We have a terrible gun violence situation. We can't do, we don't do anything about it. We have a terrible pandemic and we have trouble getting our people even to wear a masks. This is dangerous for the country far beyond just any one issue such as gun (inaudible).

LEMON: I agree. I agree. Listen.

RATHER: Can we do anything?

LEMON: Yeah. You're right about that. Listen, I just -- just a couple of years ago, I had to get my driver's license re-upped, right. And you periodically, you have to get your driver's license, you got to go back in, you got to do the test, you got to do whatever it takes to get that driver's license renewed. And you know, so we do need to look at some sensible gun legislation.

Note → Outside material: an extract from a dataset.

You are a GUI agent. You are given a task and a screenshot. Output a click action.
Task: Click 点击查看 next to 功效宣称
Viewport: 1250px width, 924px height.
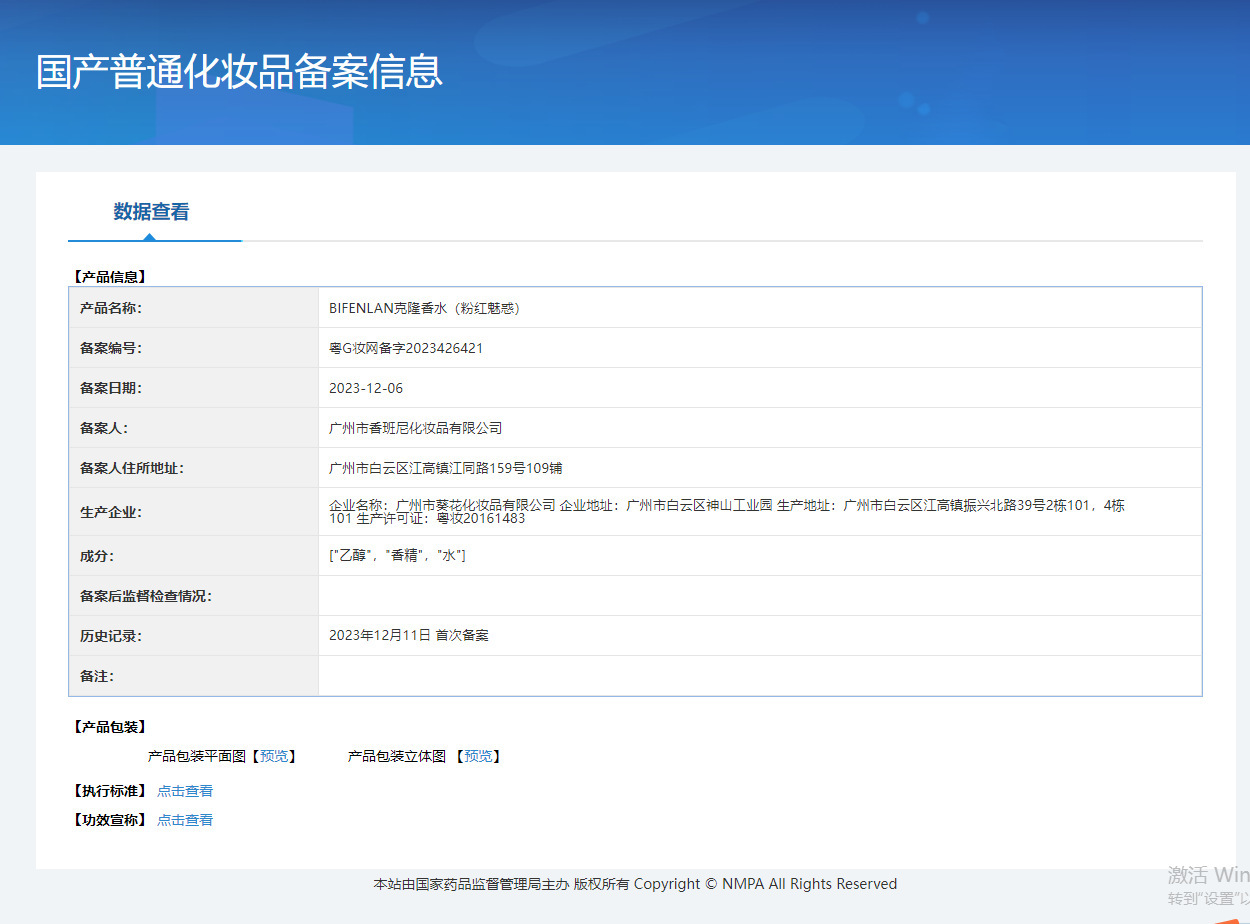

But again, but we have to stop looking at it through the extremes that if someone that it can't even be looked at just by saying you want to look at how it could possibly be improved. That that means you're taking, you want to take someone's -- all of the guns away. That is the extremes that people go to.

And we have to stop doing that. Because it is not productive or helpful to anyone. Dan, I want to move on because I need to talk about something that's very important. That you draw lots of comparisons between the historic fight for civil rights, and the path forward to curb gun deaths. What doe that path look like? What do you mean by that?

RATHER: Well, what I mean by that, you know I'm old enough, Don, to remember the early stirrings of the civil rights movement with Dr. Martin Luther King. As you know, I was honored to cover Dr. King in the early 1960s.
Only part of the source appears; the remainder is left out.